Grey Nuns propose revitalization of Montreal’s Youville Mother House
At A time when there is widespread concern over the future of religious heritage buildings, the congregation of the Grey Nuns of Montreal is pleased to present a major conservation project for the former Hôpital Général de Montréal, located in Pointe-à-Callière, known today as the Youville Mother House.
This heritage-designated building complex includes architectural elements that date back to the 17th century. The project spearheaded by the Grey Nuns — along with PARA-SOL Architecture et développement — is aimed at breathing new life into the existing site by giving it a new heritage, cultural and educational mission.
Developed by the Grey Nuns, Espace Marguerite d’Youville is the result of many years of work in collaboration with heritage and archeology specialists. The project grew out of an extensive reflection on the future of the congregation’s properties and the legacy it wished to leave to the community and to future generations.
The project will provide unique access to heritage buildings that bear witness to the New France era. Future visitors will be able to explore places like the Room for the Poor, which has survived virtually intact from the 17th century and where the needy could find a meal and comfort. A vaulted cellar from the New France era, unique for its size and housing an original bread oven, will now be accessible.
Espace Marguerite d’Youville will also attest to the invaluable contribution made by Marguerite d’Youville and her congregation to the development of Montreal.
“At a time when many heritage buildings in Quebec are in a tenuous position, we wanted not only to protect this historic site but also to breathe new life into the Youville Mother House. It’s important for us to contribute actively to ensuring that our legacy carries on,” said Sister Aurore Larkin, congregational leader of the Grey Nuns of Montreal.
Espace Marguerite d’Youville will be home to the Université de Montréal’s citizen archeology lab, also known as the sustainable archeology lab.
This new lab would bring archeology teaching and research closer to the public, popularize the work being done by researchers and raise UdeM’s profile at home and abroad.

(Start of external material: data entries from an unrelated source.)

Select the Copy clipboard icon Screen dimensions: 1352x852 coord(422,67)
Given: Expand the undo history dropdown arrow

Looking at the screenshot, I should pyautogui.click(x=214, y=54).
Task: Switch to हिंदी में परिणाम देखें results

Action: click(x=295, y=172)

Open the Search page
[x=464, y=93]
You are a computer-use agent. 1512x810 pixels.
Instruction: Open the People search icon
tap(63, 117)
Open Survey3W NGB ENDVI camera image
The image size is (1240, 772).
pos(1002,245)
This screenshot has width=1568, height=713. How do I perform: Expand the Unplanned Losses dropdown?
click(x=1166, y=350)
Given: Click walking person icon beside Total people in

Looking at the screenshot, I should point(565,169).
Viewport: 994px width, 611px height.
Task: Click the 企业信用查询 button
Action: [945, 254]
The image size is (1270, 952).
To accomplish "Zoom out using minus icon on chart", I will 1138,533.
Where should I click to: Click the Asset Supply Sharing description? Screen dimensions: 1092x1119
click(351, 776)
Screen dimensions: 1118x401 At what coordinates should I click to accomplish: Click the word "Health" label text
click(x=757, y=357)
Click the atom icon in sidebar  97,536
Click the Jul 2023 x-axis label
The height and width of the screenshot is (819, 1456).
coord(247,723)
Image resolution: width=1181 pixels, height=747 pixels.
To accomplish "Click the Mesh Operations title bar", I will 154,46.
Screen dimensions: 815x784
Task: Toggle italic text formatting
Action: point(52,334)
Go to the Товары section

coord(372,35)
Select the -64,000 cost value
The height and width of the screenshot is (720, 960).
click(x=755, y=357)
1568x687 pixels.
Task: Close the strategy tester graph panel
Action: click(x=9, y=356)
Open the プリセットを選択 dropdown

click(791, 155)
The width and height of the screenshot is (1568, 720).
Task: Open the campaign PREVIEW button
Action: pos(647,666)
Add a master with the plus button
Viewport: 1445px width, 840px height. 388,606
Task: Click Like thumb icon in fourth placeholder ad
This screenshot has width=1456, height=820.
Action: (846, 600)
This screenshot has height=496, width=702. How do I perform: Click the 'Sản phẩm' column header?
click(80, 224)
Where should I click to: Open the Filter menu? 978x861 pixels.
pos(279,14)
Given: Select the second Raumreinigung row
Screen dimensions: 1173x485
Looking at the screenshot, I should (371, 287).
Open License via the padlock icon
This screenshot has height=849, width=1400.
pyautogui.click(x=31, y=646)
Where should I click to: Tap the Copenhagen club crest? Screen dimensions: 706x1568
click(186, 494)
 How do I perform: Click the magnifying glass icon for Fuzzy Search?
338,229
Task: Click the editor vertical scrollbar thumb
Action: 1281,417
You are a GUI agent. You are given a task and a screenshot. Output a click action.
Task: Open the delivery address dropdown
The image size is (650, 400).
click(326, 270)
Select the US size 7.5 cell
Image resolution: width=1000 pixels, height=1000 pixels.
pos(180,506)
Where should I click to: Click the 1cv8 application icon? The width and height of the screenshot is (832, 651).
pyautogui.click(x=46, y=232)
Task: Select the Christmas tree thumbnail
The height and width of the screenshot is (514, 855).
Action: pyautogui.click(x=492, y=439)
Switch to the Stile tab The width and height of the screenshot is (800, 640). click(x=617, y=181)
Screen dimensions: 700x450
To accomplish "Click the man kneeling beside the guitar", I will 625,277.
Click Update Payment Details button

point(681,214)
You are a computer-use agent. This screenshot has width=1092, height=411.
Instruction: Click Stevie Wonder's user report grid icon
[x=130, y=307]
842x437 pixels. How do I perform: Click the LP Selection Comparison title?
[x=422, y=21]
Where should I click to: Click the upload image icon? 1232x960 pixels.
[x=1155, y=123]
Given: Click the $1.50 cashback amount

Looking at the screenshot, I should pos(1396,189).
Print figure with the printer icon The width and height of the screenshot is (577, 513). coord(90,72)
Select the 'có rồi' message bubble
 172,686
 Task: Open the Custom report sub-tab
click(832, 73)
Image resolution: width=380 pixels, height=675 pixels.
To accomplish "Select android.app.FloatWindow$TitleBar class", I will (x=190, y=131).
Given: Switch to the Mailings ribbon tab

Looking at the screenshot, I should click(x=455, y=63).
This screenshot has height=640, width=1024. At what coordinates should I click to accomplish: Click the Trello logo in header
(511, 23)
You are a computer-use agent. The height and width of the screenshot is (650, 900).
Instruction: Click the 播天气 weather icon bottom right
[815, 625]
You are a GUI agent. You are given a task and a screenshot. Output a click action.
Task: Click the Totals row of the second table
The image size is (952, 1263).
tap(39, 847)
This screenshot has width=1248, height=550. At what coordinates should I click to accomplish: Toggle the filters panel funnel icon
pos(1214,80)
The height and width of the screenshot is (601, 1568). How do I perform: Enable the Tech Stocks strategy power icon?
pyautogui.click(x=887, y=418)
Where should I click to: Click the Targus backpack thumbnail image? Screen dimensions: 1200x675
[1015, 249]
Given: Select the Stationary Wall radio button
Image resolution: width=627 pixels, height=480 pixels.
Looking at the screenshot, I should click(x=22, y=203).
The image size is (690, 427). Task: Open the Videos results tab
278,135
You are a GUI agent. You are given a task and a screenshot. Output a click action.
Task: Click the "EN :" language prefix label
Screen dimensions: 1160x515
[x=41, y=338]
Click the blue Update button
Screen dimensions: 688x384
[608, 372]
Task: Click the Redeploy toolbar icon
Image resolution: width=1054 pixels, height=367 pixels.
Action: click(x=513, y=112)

The project includes a public area for exchange and presentations. Here, visitors would be able to learn more about the collections being studied by researchers. These collections, which would continually enriched with new objects and archeological finds, would make the public area an exceptionally vibrant place.
With state-of-the-art equipment, the laboratory will provide a unique opportunity for UdeM to conduct collaborative research and training projects with Pointe-à-Callière. Together, they would launch innovative projects, for example, a program of activities aimed at high school and CEGEP students, as well as the general public, to familiarize them with research methods in archeology and how these discoveries can benefit society.
Espace Marguerite d’Youville will also serve as a place where Pointe-à-Callière’s archeological collections, currently conserved in various locations, can be housed under one roof.
“This partnership with the congregation of the Grey Nuns and Pointe-à-Callière will enable our researchers and students to take advantage of an outstanding heritage site, located near the very spot where Montreal was founded—a rare gift,” said Frédéric Bouchard, dean of UdeM’s faculty of arts and science.
The redevelopment of the historic buildings, which date back to 1693, will require an investment of $35.2 million and will span 24 months.
“Our congregation is asking for financial support from governments and the Ville de Montréal so that this unique heritage site can continue to bear witness to the founding of our city and our congregation. In light of the enthusiasm sparked by our project, we are convinced we will receive the financial aid we seek. We have solid partners in the Université de Montréal and Pointe-à-Callière, and an exemplary project,” added Sister Larkin.